● Text block
--

Avoid new positions in Spirit Airlines (SAVE) as the company faces a high probability of liquidation or shares becoming worthless following its bankruptcy filing. Investors should instead pivot to legacy carriers like Delta (DAL), United (UAL), and American (AAL), which are consolidating market power through successful "Basic Economy" pricing and high-margin loyalty programs. The failure of the ultra-low-cost model suggests a broader "budget squeeze," making value-focused stocks like Dollar General (DG) and Frontier (ULCC) high-risk holds in the current inflationary environment. Monitor potential government intervention or a Trump administration bailout of SAVE assets, which could provide a speculative floor for the airline's physical fleet and routes. Expect industry-wide ticket price increases if Spirit exits the market, further benefiting the profit margins of established legacy airlines.

Detailed Analysis

This analysis explores the current financial distress of Spirit Airlines, the evolution of the "Ultra-Low-Cost Carrier" (ULCC) model, and the broader shifts within the aviation industry.


Spirit Airlines (SAVE)

Spirit Airlines, once the fastest-growing airline in the U.S., is currently facing severe financial instability, having filed for bankruptcy and now facing the possibility of liquidation or a government-led bailout.

  • The "Dollar General" Model: Historically, Spirit operated as a "no-frills" carrier, unbundling every service (water, carry-ons, seat assignments) to offer the lowest possible base fare.
  • Current Financial Distress: The company is struggling with rising fuel costs, high labor costs (pilot shortages), and a heavy debt load.
  • Potential Government Intervention: There is active discussion regarding a federal bailout. The Trump administration has suggested interest in taking a stake in the airline, potentially using its fleet for military transport or cargo, and eventually selling the stake for a profit.
  • M&A Context: A previous merger attempt with JetBlue (JBLU) was blocked by the Department of Justice on antitrust grounds, a decision that some analysts argue contributed to Spirit's current path toward liquidation.

--

● Extracted entries
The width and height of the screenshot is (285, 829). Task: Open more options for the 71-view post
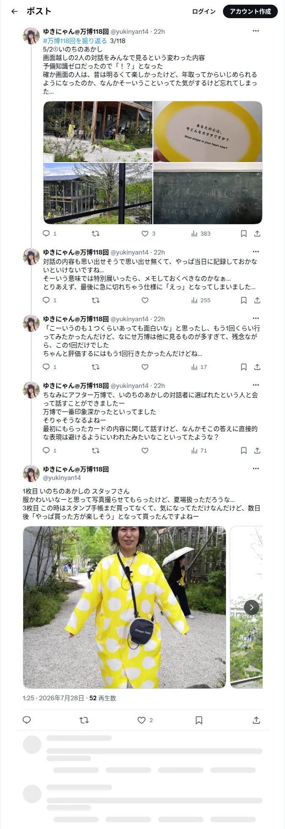click(256, 385)
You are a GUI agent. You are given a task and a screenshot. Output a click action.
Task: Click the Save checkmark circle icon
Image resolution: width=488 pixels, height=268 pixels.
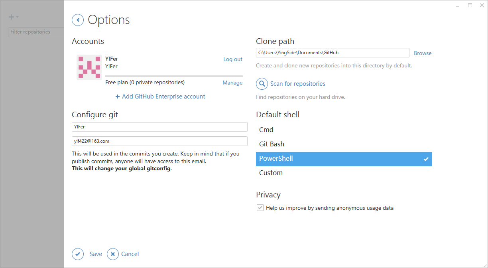[78, 254]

--

● Set problem A
Answer these questions from the Spirit Airlines analysis, one line each:
(i) Which three legacy carriers does it suggest investors pivot to?
(ii) Which services does it list as unbundled in Spirit's "no-frills" model?
(iii) Who blocked the earlier merger attempt with JetBlue, and on what grounds?
● Set problem B
Write the next part of the Spirit Airlines analysis, starting after the point about the blocked JetBlue merger.

● Exercise result A
(i) Delta (DAL), United (UAL), and American (AAL).
(ii) Water, carry-ons, and seat assignments.
(iii) The Department of Justice, on antitrust grounds.

● Exercise result B
Takeaways

  • High Risk of Liquidation: Without a successful restructuring or government bailout, the stock faces a high probability of becoming worthless in a liquidation scenario.
  • Asset Value: Despite the bankruptcy, Spirit holds valuable assets, including a fleet of relatively new aircraft and established flight routes that could be attractive to buyers if the company is sold "debt-free" post-bankruptcy.
  • Market Impact: If Spirit disappears, expect upward pressure on ticket prices across the industry, as the primary "price floor" setter for the market would be removed.

Legacy Carriers: Delta (DAL), American (AAL), United (UAL)

The "Big Three" legacy carriers have successfully executed a "revenge" strategy to reclaim market share from budget competitors like Spirit.

  • Basic Economy Strategy: Legacy carriers successfully copied Spirit’s unbundled model by introducing "Basic Economy" tiers. This allowed them to compete on price while maintaining a superior network.
  • Loyalty Program Dominance: Legacy airlines have leveraged their massive scale to create "moats" through frequent flyer programs and co-branded credit cards. These programs incentivize travelers to stay within one ecosystem, making it difficult for smaller budget airlines to lure away repeat customers.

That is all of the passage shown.